K-Means converges iteratively but better reflects the actual distribution of colors in the image. Median Cut is deterministic — the same image always produces the same palette — which is useful when reproducibility matters.

Usage Examples

CLI

# Default: 5 colors, K-Means, RGB
pylette image.jpg

# 8 colors in HSV colorspace, export to JSON
pylette photo.png --n 8 --colorspace hsv --export-json --output colors.json

# Median Cut with transparent image handling
pylette logo.png --mode MedianCut --alpha-mask-threshold 128

# Batch process with parallel workers
pylette images/*.png --n 6 --num-threads 4

Sample output:

✓ Extracted 5 colors from sunset.jpg
┏━━━━━━━━━━┳━━━━━━━━━━━━━━━━━┳━━━━━━━━━━┓
┃ Hex      ┃ RGB             ┃ Frequency┃
┡━━━━━━━━━━╇━━━━━━━━━━━━━━━━━╇━━━━━━━━━━┩
│ #FF6B35  │ (255, 107, 53)  │    28.5% │
│ #F7931E  │ (247, 147, 30)  │    23.2% │
│ #FFD23F  │ (255, 210, 63)  │    18.7% │
│ #06FFA5  │ (6, 255, 165)   │    15.4% │
│ #4ECDC4  │ (78, 205, 196)  │    14.2% │
└──────────┴─────────────────┴──────────┘

Python API

from Pylette import extract_colors

palette = extract_colors(image='image.jpg', palette_size=8)

for color in palette.colors:
    print(f"RGB: {color.rgb}")
    print(f"Hex: {color.hex}")
    print(f"HSV: {color.hsv}")
    print(f"Luminance: {color.luminance:.2f}")
    print(f"Frequency: {color.freq:.2%}")

# Export to JSON
palette.to_json(filename='palette.json', colorspace='hsv')

Batch Processing

from Pylette import batch_extract_colors

results = batch_extract_colors(
    images=['image1.jpg', 'image2.png', 'image3.jpg'],
    palette_size=8,
    max_workers=4,
    mode='KMeans'
)

for result in results:
    if result.success and result.palette:
        print(f"✓ {result.source}: {len(result.palette.colors)} colors")
        result.palette.export(f"{result.source}_palette")

Position in the Python Image Processing Ecosystem

Pylette composes Pillow (image loading), NumPy (array operations), and scikit-learn (K-Means) to solve the narrow problem of color extraction. Compared with similar tools:

  • colorgram.py: The closest competitor.
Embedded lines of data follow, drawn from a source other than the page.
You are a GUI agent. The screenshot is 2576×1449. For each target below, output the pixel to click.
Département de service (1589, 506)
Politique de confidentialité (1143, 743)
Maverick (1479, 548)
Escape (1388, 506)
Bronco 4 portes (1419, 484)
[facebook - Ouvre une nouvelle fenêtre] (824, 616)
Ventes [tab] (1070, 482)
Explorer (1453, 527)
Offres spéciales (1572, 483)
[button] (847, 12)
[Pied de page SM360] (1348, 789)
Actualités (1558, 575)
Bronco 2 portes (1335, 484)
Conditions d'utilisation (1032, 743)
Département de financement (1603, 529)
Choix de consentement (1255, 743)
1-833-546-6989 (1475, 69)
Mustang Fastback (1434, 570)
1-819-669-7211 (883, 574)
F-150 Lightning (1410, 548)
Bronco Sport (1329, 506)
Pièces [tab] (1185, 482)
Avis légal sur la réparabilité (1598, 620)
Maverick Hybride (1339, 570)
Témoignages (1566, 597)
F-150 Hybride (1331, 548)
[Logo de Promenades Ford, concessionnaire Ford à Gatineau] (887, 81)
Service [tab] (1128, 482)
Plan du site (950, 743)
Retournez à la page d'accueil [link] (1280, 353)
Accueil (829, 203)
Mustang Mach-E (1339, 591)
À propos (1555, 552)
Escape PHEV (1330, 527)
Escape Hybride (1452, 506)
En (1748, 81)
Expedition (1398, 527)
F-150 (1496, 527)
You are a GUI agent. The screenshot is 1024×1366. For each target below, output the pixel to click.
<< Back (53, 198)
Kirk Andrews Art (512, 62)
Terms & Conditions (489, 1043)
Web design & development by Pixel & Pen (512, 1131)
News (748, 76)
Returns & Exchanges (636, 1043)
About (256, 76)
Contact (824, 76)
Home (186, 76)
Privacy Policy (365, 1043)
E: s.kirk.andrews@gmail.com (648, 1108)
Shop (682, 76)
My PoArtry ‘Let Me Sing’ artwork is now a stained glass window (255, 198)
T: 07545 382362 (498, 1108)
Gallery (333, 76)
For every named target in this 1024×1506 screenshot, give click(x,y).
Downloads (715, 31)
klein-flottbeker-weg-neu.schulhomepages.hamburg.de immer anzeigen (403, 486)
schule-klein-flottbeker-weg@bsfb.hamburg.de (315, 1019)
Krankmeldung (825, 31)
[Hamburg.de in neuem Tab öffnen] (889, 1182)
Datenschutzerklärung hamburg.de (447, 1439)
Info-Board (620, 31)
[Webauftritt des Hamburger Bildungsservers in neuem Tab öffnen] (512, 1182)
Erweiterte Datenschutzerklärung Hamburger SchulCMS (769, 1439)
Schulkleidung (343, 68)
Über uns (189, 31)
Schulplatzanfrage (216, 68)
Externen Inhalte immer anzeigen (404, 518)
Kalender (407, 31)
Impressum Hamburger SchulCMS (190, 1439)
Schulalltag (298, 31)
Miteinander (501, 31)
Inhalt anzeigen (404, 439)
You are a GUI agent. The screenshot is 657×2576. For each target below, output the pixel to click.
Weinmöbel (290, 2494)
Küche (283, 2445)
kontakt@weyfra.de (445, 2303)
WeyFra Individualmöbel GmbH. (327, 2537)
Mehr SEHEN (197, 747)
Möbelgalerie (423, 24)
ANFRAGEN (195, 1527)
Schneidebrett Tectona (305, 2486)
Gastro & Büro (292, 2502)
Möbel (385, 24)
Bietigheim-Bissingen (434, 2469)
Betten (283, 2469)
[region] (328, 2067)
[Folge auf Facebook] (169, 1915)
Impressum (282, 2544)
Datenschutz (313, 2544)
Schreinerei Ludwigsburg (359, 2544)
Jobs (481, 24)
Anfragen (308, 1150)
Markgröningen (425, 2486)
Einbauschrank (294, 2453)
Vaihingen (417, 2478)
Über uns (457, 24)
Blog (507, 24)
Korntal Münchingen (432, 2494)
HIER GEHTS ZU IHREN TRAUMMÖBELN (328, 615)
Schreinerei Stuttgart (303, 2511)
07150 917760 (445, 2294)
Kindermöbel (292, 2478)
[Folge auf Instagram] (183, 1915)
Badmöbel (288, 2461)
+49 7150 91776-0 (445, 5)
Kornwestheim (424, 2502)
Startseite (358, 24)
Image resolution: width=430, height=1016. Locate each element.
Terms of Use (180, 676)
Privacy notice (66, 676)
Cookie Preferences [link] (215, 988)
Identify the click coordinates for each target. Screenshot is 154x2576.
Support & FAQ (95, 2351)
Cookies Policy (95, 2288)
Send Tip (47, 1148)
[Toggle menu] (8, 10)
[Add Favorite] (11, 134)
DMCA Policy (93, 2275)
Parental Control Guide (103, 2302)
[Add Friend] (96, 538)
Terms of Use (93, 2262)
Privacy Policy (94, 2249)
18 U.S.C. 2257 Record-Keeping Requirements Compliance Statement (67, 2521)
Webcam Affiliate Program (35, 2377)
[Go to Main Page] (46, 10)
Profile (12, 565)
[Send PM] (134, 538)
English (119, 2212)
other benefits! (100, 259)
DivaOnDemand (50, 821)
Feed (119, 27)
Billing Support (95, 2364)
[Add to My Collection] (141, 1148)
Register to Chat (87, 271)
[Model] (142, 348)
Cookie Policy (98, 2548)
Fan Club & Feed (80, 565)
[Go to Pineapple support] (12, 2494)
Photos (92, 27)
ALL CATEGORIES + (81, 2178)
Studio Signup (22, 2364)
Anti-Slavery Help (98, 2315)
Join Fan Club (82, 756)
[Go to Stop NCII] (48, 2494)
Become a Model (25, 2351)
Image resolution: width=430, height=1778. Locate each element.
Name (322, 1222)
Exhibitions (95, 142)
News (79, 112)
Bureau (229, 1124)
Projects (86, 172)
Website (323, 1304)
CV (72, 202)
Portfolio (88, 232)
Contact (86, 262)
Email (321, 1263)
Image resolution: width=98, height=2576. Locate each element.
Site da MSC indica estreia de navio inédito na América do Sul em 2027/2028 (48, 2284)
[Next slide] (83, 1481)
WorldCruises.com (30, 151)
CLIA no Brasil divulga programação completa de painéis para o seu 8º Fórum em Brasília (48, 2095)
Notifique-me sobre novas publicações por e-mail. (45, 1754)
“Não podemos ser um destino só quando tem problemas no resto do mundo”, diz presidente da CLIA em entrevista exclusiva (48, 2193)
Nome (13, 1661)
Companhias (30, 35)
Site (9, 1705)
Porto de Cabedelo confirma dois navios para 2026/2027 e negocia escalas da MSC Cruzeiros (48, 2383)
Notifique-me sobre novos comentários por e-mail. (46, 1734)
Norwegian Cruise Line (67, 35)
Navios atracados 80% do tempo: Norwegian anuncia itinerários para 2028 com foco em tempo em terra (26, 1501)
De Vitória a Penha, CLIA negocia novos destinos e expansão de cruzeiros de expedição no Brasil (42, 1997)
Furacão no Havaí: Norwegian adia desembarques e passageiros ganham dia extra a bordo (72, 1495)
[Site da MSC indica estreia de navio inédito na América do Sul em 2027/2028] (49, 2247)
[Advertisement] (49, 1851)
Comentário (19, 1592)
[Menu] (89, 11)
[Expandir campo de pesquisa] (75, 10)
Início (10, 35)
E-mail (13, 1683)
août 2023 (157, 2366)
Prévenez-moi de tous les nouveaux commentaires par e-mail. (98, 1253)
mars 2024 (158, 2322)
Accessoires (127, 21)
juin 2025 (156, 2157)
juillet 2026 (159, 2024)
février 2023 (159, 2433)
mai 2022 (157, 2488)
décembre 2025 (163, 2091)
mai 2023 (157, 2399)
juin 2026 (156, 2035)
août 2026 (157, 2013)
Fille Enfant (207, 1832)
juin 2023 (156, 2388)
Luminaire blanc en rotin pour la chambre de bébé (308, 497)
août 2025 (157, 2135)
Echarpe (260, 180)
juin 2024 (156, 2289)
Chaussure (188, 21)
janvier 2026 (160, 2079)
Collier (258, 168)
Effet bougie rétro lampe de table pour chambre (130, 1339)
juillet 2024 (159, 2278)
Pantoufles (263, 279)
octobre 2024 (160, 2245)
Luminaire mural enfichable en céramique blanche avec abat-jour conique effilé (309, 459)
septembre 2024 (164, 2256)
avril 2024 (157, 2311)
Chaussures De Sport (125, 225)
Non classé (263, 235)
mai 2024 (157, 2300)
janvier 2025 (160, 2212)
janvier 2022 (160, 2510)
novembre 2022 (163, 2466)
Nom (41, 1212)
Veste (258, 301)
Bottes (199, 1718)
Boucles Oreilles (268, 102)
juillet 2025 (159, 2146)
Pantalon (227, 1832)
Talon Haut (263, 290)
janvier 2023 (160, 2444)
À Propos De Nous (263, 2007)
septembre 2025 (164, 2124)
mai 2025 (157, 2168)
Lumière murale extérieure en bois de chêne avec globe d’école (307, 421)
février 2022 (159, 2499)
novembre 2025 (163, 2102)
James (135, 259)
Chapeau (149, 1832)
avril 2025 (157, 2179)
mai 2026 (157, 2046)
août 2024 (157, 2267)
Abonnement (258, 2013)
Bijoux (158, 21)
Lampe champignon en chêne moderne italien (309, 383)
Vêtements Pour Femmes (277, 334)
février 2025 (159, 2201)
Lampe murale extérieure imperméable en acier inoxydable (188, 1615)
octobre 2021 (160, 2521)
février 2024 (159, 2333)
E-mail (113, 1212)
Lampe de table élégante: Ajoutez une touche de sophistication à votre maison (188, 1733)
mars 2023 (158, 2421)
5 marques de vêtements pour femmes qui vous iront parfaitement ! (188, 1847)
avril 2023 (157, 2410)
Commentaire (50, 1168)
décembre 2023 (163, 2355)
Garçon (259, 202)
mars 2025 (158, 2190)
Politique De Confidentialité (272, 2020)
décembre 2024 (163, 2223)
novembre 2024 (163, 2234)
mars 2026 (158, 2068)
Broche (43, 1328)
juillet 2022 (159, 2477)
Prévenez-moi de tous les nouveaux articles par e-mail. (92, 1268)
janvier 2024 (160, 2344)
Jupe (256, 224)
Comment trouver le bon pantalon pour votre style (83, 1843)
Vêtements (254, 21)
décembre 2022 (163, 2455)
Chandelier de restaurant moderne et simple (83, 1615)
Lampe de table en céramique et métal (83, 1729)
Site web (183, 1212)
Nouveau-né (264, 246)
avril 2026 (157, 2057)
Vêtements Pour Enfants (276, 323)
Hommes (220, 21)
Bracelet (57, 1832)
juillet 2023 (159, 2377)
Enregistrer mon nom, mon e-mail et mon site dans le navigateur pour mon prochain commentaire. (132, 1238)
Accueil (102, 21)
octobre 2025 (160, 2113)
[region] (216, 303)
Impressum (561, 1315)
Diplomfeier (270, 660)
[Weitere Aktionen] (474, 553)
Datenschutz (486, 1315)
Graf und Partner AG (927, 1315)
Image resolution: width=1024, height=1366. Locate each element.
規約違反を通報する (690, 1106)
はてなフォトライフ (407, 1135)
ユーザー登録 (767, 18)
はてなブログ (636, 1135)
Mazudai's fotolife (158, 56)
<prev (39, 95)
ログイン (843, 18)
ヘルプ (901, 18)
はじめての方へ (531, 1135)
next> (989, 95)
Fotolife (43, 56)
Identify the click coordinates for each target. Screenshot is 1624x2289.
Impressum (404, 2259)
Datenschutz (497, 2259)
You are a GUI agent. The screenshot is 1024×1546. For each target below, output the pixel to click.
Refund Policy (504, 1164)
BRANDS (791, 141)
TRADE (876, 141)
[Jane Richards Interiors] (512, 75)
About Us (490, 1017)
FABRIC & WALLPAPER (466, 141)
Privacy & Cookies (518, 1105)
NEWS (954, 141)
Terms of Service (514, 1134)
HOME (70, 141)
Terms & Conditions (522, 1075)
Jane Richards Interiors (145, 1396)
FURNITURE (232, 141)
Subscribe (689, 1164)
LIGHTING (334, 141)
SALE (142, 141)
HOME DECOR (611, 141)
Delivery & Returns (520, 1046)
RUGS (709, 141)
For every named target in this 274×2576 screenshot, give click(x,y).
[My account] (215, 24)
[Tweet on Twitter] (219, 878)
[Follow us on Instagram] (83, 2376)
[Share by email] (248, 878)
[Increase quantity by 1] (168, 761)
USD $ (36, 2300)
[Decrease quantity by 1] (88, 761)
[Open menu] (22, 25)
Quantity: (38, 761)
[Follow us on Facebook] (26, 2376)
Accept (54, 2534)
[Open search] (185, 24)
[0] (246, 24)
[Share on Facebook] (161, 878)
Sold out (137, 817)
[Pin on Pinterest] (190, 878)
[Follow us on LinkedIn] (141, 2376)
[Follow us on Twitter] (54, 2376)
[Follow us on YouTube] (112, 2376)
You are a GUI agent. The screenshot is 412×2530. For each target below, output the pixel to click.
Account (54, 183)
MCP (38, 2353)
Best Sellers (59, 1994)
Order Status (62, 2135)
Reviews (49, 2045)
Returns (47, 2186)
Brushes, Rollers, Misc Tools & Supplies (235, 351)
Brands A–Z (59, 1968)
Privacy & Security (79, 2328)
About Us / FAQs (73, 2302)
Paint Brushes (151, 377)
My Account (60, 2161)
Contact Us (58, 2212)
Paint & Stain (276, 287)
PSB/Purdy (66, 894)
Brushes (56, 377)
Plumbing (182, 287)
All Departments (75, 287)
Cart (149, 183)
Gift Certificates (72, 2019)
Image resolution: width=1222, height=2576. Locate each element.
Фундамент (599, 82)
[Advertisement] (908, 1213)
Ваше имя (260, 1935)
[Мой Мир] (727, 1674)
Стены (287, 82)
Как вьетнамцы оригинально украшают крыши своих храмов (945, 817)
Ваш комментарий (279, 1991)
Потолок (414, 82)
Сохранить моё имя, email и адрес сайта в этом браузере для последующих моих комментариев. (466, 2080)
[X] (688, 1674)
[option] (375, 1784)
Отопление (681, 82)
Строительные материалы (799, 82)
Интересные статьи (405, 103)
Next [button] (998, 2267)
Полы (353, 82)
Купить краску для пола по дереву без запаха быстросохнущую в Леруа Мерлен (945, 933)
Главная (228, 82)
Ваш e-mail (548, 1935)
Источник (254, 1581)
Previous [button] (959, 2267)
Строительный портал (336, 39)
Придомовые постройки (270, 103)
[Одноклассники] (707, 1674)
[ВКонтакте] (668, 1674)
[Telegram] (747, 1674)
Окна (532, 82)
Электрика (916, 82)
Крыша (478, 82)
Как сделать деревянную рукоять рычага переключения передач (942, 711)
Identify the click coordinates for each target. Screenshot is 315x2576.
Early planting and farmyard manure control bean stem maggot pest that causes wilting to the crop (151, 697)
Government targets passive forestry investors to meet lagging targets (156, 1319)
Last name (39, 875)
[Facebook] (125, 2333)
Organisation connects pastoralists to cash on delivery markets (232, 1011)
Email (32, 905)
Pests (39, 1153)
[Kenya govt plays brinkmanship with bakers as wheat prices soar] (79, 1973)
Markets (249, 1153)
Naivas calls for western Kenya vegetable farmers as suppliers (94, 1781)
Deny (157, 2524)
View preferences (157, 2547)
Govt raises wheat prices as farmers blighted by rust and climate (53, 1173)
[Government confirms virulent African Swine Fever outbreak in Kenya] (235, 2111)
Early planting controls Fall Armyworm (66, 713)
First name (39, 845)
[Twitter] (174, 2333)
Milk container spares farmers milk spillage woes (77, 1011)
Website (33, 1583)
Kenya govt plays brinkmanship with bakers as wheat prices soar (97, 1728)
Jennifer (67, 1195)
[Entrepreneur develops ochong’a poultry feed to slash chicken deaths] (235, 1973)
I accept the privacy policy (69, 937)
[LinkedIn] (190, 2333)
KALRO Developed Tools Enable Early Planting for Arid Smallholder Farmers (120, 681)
Simpler API but lacks color space conversion support and JSON export.
  • sklearn.cluster.KMeans directly: More flexible, but you must build the entire image processing pipeline yourself.
  • PIL.Image.quantize: Median Cut based, but produces no palette metadata — no frequency information, no color space conversion.

Pylette’s strengths are its dual CLI/API interface, transparent image support, built-in color space conversion, and structured JSON export. Its weaknesses are lack of GPU acceleration and potential slowness on very large images.

Design Lessons

Several Pythonic patterns in the Color class are worth noting:

  1. Lazy @property computation: HSV, HLS, hex, and luminance are all computed only when accessed. There is no caching, but since Color objects are used immutably this is not a problem in practice.

  2. Dictionary dispatch in get_colors(): Adding a new color space requires adding a single dict entry rather than modifying an elif chain.

  3. Standard library first: Using colorsys for color space conversion avoids an external dependency entirely.

  4. Precise type hints: The tuple[int, ...] | tuple[float, ...] return type accurately captures the difference between integer RGB and float HSV/HLS values, which is information a type checker can use.

Summary

Pylette solves the well-defined problem of “extract representative colors from an image” with a clean interface. The Color class packs RGB, HSV, HLS, hex, luminance, and frequency into 106 lines as a self-contained data structure. It is a practical, ready-to-use library for real tasks such as design system color extraction, image classification, and visualization tooling.